[START Text shown]

The entire IPEN Adult study consisted of 14,222 adults aged 18–66 years. The current study examined data from 13,745 participants from 17 study cities across 12 countries with complete data on socio-demographic and self-reported PA characteristics.

Measures

Socio-demographic characteristics

Self-reported socio-demographic variables included age, sex, education, working status, and marital status. Years of education were categorized into ‘less than high school’, ‘high school graduate’ and ‘college degree or more’. Working status was recoded as working or not, and marital status was dichotomized into living as a couple versus not.

Physical activity

This study employed the self-administered International Physical Activity Questionnaire-Long Form (IPAQ-LF), which was a validated measure designed for international use [14, 19]. The IPAQ-LF collected data on reported frequency and duration (bouts of at least 10 min) of moderate and vigorous activities for each domain (occupation, transport, household, and leisure-time) over the last seven days. For present analyses, only summary scores for leisure-time and transport activity were used because not all countries collected data on occupation and household PA. Three outcomes for each domain were calculated to reflect some of the complexity of PA patterns. First, engaging ≥10 min/week in the PA domain with a binary outcome (no vs. yes) identified people who reported any PA in the domain. Second, duration of PA in the domain (only including respondents with non-zero minutes of PA) provided a continuous measure of PA in each domain. Third, engaging in ≥150 min/week of PA in the domain was a binary outcome that identified participants who engaged in a substantial amount of PA, sufficient to achieve the recommended weekly amount in a single domain of PA.

Data analytic plan

Descriptive statistics (relative frequencies, means, standard deviations and percentages of missing values) were computed for all variables for the whole sample and by city. Associations of age, educational attainment and sex with PA outcomes, and the moderating effects of city, were estimated using generalized additive mixed models (GAMMs) [20]; accounting for clustering effects at the administrative unit level [21]. GAMMs with binomial variance and logit link functions were used for the binary outcomes (e.g., not engaging vs. engaging in ≥150 min/week of leisure-time PA), while GAMMs with Gamma variance and logarithmic link functions were used for the two continuous PA outcomes (to account for the fact that the outcome could only assume positive values and residuals were positively skewed). Each measure of weekly minutes of PA was operationalized as a binary (engagement in ≥10 min/week of PA) and a continuous variable (non-zero min/week of PA) because preliminary analyses indicated that the number of zero values was significantly greater than that expected under a Gamma distribution. The reported exponential function of the regression coefficients of the GAMMs for binary outcomes represent odds ratios, while those of the GAMMs for continuous outcomes represent the proportional increase in non-zero weekly minutes of PA associated with 1 unit increase in the predictor.

[END Text shown]

* **Problems to solve**:
1/ Answer these questions from the IPEN Adult study excerpt:
(a) How many participants did the current study examine, and from how many cities and countries?
(b) Summary scores for which two physical activity domains were used in the analyses?
(c) Which variance and link functions did the GAMMs for the two continuous outcomes use?
2/ From the IPEN Adult study excerpt, reproduce the stretch from "The entire IPEN" through "self-reported PA characteristics." word for word.
3/ Write the next part of the IPEN Adult study excerpt, picking up after its final sentence.

[START Data provided]

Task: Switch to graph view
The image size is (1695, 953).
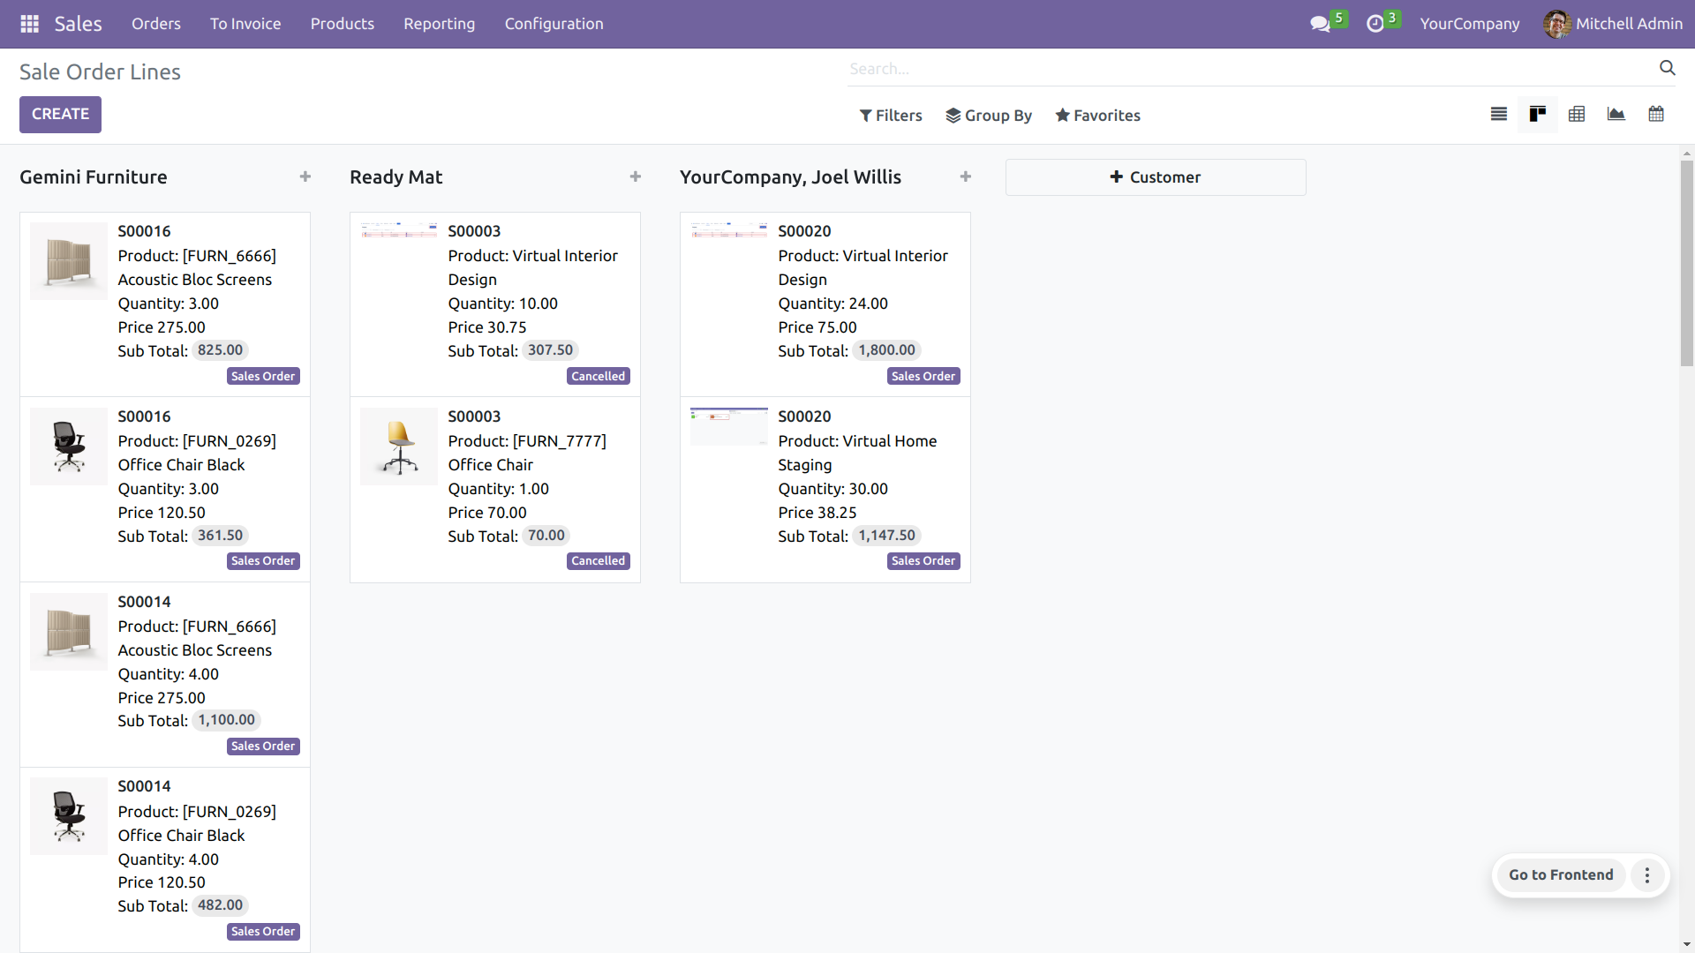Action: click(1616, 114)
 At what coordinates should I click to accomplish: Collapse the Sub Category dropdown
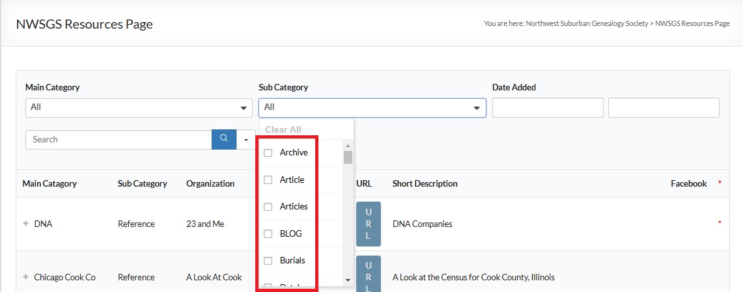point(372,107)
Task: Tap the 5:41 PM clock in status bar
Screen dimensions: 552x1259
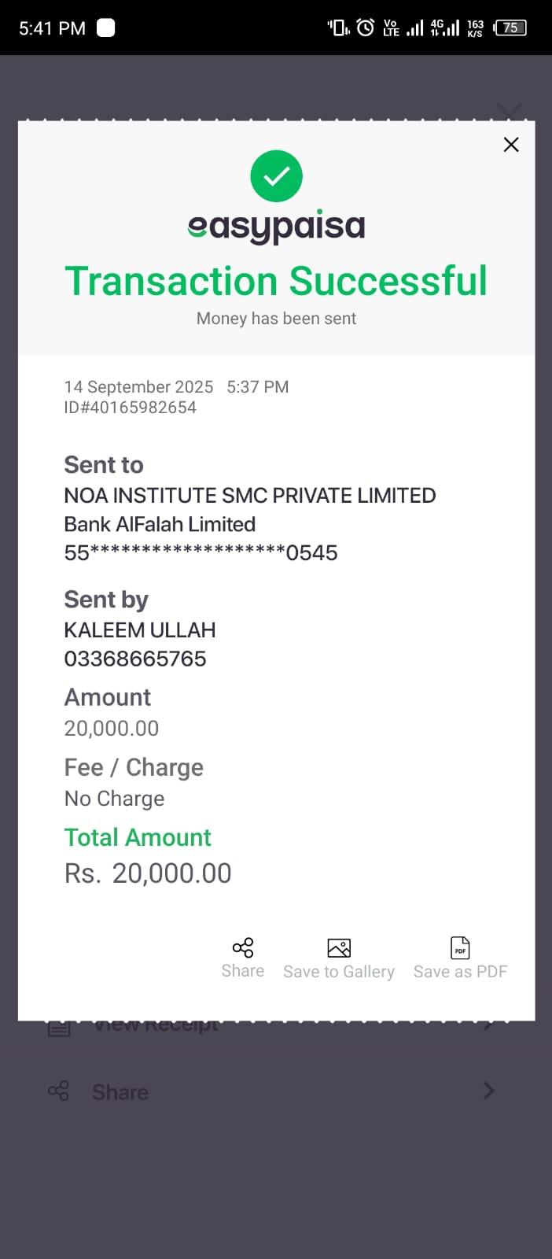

[END Data provided]

* **Answers**:
1/
(a) 13,745 participants from 17 cities across 12 countries.
(b) Leisure-time and transport activity.
(c) Gamma variance and logarithmic link functions.

2/
The entire IPEN Adult study consisted of 14,222 adults aged 18–66 years. The current study examined data from 13,745 participants from 17 study cities across 12 countries with complete data on socio-demographic and self-reported PA characteristics.

3/
Main-effect GAMMs estimated the relationships of age, sex, and educational attainment with the PA outcomes, adjusting for city, other socio-demographic factors (employment and marital status), and the design variables, administrative-unit-level socio-economic status and walkability. Fully-adjusted (all variables entered) GAMMs were estimated. For all main effects, a two-tailed probability level of 0.05 was adopted. Curvilinear associations of age with PA outcomes were estimated using non-parametric thin-plate splines in GAMMs [20]. Smooth terms failing to provide sufficient evidence of a curvilinear relationship (based on a 10-unit difference in Akaike Information Criterion; AIC) were replaced by simpler linear terms [20]. Separate GAMMs were run to estimate city by socio-demographic factor (age, educational attainment, and sex) interaction effects. This was done by adding two-way interaction terms to the main effect models. In the presence of curvilinear relationships (e.g., when examining the moderating effects of city on age-PA relationships), the significance of an interaction effect was evaluated by comparing AIC values of models with and without a specific interaction term(s). In such case, an interaction effect was deemed significant if it yielded an AIC 10 or more units smaller than the main effect model, indicating no support for the simpler model [22]. For city by categorical socio-demographic factor interaction effects and in the presence of a linear relationship between age and a PA variable, the significance of the specific interaction effect was determined using F-tests comparing the fit of the models with and without the interaction terms. A two-tailed significance level of 0.05 was adopted for these analyses. Significant interaction effects were probed by computing city-specific associations using linear combinations of regression coefficients based on the pooled data. Given that fewer than 5% of cases (3.72%; n = 512) had missing data, data analyses were performed on complete cases [22]. All analyses were conducted in R version 3.2.1 [23] using the packages ‘car’ version 2.0.26 [24], ‘mgcv’ version 1.8.7, and ‘gamm4’ version 0.2.3 [20], and ‘gmodels’ version 2.16.2 [25].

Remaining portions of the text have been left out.